Dataset items
****

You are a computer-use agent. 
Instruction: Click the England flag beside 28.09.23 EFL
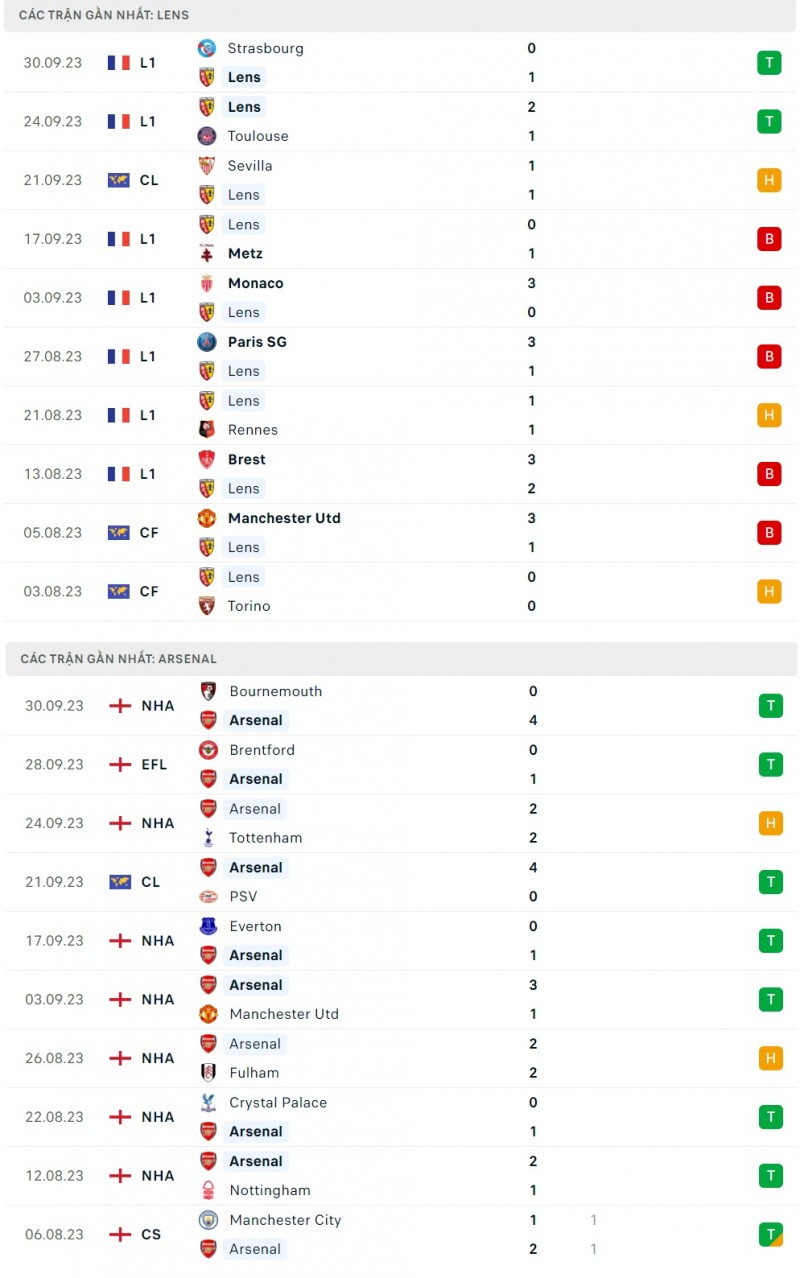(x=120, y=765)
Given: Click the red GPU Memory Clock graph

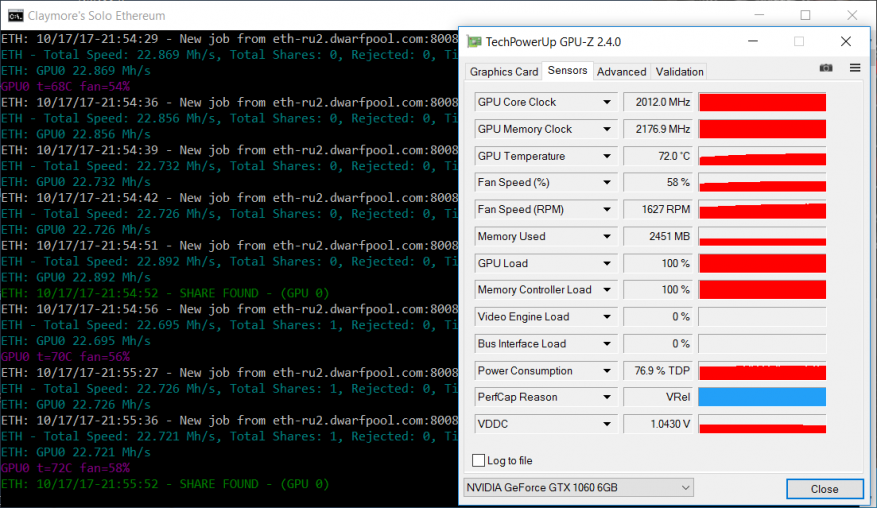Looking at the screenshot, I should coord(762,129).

****

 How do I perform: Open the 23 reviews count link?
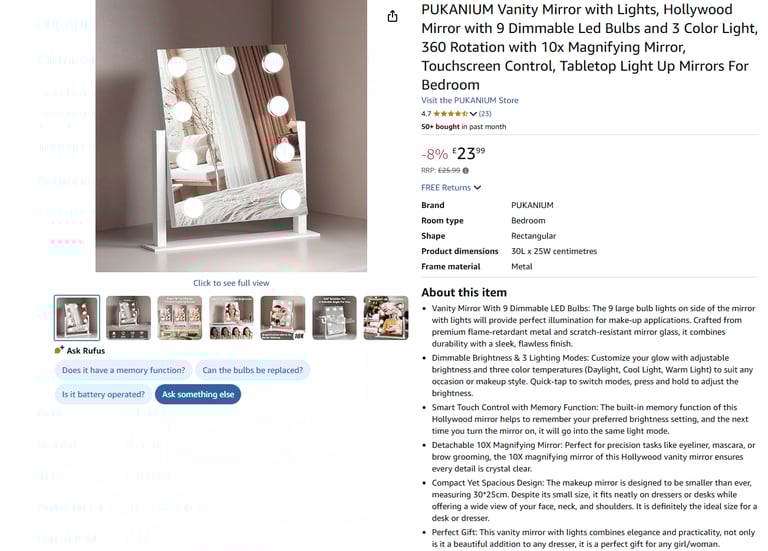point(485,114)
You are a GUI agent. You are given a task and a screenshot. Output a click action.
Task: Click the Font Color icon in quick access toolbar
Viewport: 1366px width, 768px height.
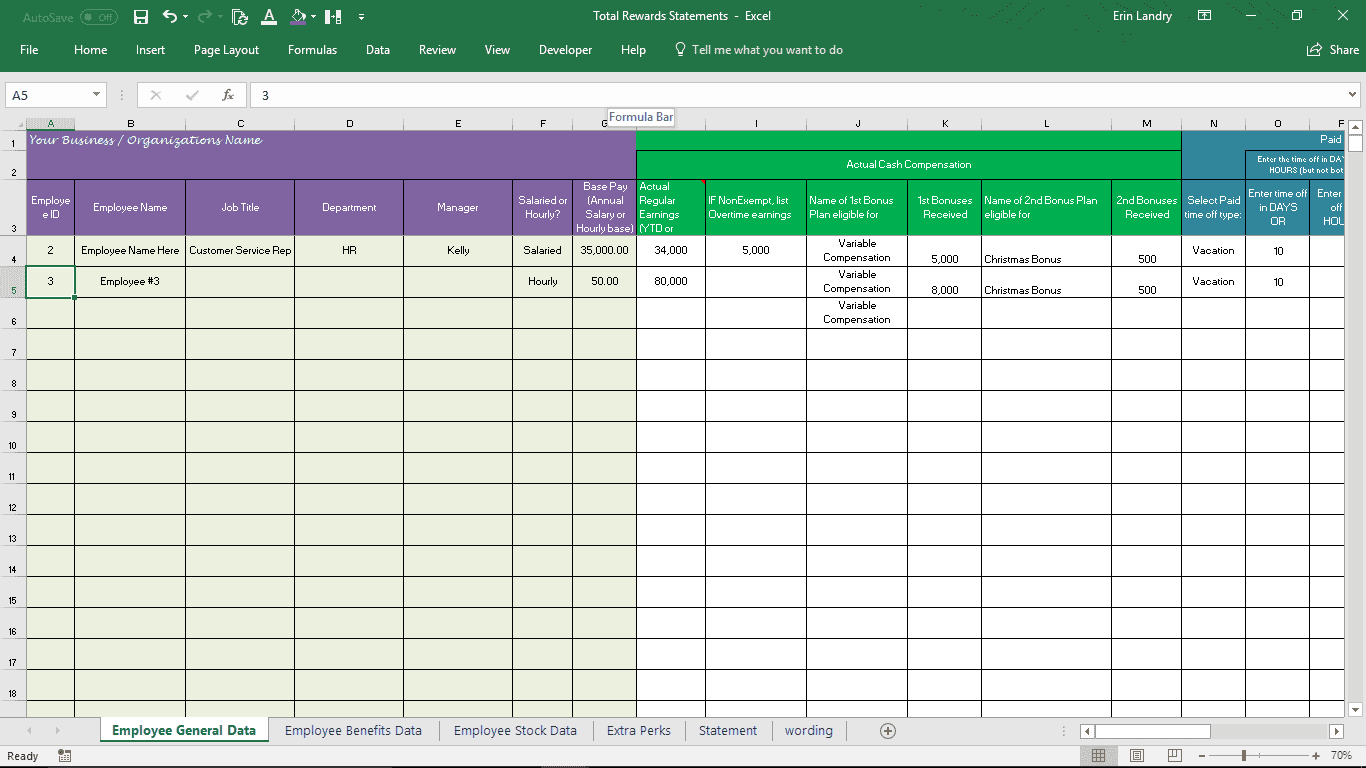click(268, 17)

****

The answer must consist of every line from the data that holds the string "agent".

• [SOLUTION TO THIS EXERCISE]
You are a computer-use agent. 
You are a GUI agent. You are given a task and a screenshot. Output a click action.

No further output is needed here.